How is she alive? My best friend, back from a watery grave.
“You know me,” Kei says, stunned and somehow relieved.
I snort. “I don’t know many girls with naturally purple hair and eyes who answer to ‘Kei,’ Kei.”
Her nose twitches. “I wouldn’t call my looks ‘natural.’”
“Where’s your dad?” I demand. “Is Doc Yoshi teaching here?” My head’s spinning. I shake it, then lock my eyes on hers.
***
Kei
“I’ve lost all my memories,” I say. It’s getting easier to say that. Really, to lead with that. “But I remember you. I didn’t remember my father’s – Yoshi.” I nod. “That’s right. I always just called him Dad, or father. But people always said Yoshi in my memories—"
“Wait, where is he?” Dante looks around at the crowd.
“Lost,” I say. “Maybe gone.”
He looks back at me and freezes. “Oh. Kei.” His strong arms are around me again. This time less to reassure himself I was more than a shade, but more to drive back whatever ghosts were haunting me in turn.
I hug him back, fiercely. It’s been… a long time.
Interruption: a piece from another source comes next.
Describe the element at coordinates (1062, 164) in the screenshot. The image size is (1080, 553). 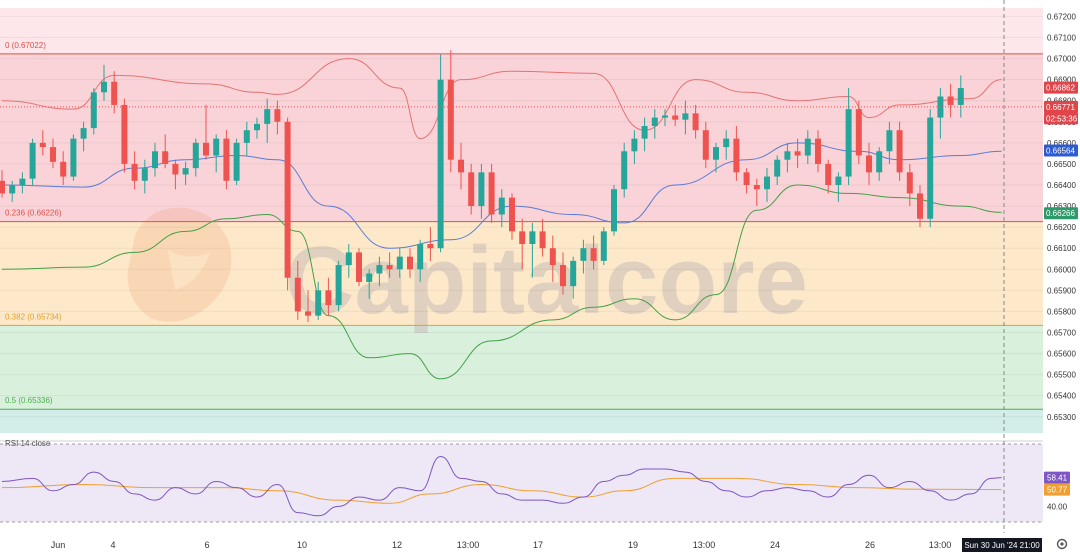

My best friend, and I’d been afraid he was just as dead as he thought I was. “Thanks,” I tell him.
Not that he’s done anything. But ever since we met at that chessboard when we were six, I always felt there was nothing we couldn’t handle when we were together.
I suppose now we’re going to find out if that’s true.
“What happened?” Dante asks. “They said you and Yoshi died diving in the ocean. A shark attack, or something. But Kieron never believed it. Or Lyra, or Kerry. Still, they never found the bodies. Even where we were, they should have been able to trace something.”
“Dad figured out Kestrel’s endgame, and we ran.” I realize the truth of the words even as I speak them. But distantly, I remember the feeling that Dad never hated Kestrel for it, or allowed me to do so, either.
‘I disagree, but I do not despise. Kestrel is doing what she was made for, and doing it beautifully. I expect no more and no less. And the world may need her steel yet. The Tower’s terrible hunting falcon unhooded, and in flight.’ His voice comes to me easily now. Almost as though Dante’s presence has broken some dam within me.
“Did she hurt you?” Dante asks, his eyes dark and intense.
“Not directly,” I say. “And not intentionally, I think. She wants me for some plan of her own. Until then, I’m not allowed to die. Not if she can help it.” I think. My eyes narrow as I look from him to the Aspects to Lyra rising in our midst, and something occurs to me. “What happened to the Island? Why are you all here instead of there?”
“I think Uncle Kieron shut it down after you… left.” Dante looks thoughtful, but still a little stricken. “He was in kind of a bad mood for the next five years, so I never really asked.” He shakes his head. “A lot happened after… wait, what did happen?”
“A conversation better handled indoors,” Andrea remarks, her arms folded as she regards us. “We still have a few secrets worth keeping.”
“But Kei’s not the only one with a bit of amnesia,” Anton remarks, walking past them. He points. “The Library? Or do we need somewhere more secure?”
“We always need somewhere more secure,” Chris responds dryly. “But we’ll take what we can get.”
“Can anyone come?” Hammersmith asks from above.
I look up. And up. I haven’t forgotten the over 30-foot tall mech looming over us, because it’s impossible to do so if you’re conscious. But it says something about the company I keep that she’s maybe the fifth most-interesting acquaintance I’ve dealt with today. Maybe the tenth, if we’re counting Dragons and such.
“You can,” Chris tells her. “But you’ll have to park outside.”